### YOUR OBJECTIVE
The lines from the one containing "Select the highlighted AS23764 CTGNet node" through the end of the entries are what to output; reproduce them exactly and add nothing.

↓↓↓

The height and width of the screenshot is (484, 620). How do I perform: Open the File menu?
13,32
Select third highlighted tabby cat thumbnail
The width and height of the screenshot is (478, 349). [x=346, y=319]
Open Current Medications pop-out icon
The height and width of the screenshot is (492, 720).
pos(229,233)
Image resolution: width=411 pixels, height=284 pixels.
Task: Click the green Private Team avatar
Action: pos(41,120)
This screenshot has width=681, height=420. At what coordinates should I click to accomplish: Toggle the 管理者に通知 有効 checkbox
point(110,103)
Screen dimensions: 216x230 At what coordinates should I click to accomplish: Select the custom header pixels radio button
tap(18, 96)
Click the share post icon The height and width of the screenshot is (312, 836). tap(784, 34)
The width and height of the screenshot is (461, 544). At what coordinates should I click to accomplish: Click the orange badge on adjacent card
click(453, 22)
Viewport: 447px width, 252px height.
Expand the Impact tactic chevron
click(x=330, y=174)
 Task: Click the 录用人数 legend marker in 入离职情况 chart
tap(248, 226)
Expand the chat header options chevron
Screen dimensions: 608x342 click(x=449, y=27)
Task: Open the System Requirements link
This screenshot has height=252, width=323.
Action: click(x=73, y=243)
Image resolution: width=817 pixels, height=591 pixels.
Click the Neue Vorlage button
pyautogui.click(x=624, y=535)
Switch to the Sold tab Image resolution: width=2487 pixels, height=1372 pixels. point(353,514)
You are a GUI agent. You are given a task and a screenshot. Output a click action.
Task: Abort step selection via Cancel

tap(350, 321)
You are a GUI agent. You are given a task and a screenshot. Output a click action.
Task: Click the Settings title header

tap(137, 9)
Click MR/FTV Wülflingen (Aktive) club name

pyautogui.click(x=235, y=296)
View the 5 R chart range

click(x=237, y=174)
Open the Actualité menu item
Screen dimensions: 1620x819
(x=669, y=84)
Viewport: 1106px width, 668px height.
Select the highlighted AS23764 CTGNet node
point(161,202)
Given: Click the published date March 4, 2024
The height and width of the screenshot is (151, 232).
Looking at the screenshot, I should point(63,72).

↑↑↑

### YOUR SOLUTION
Select the highlighted AS23764 CTGNet node
point(161,202)
Given: Click the published date March 4, 2024
The height and width of the screenshot is (151, 232).
Looking at the screenshot, I should point(63,72).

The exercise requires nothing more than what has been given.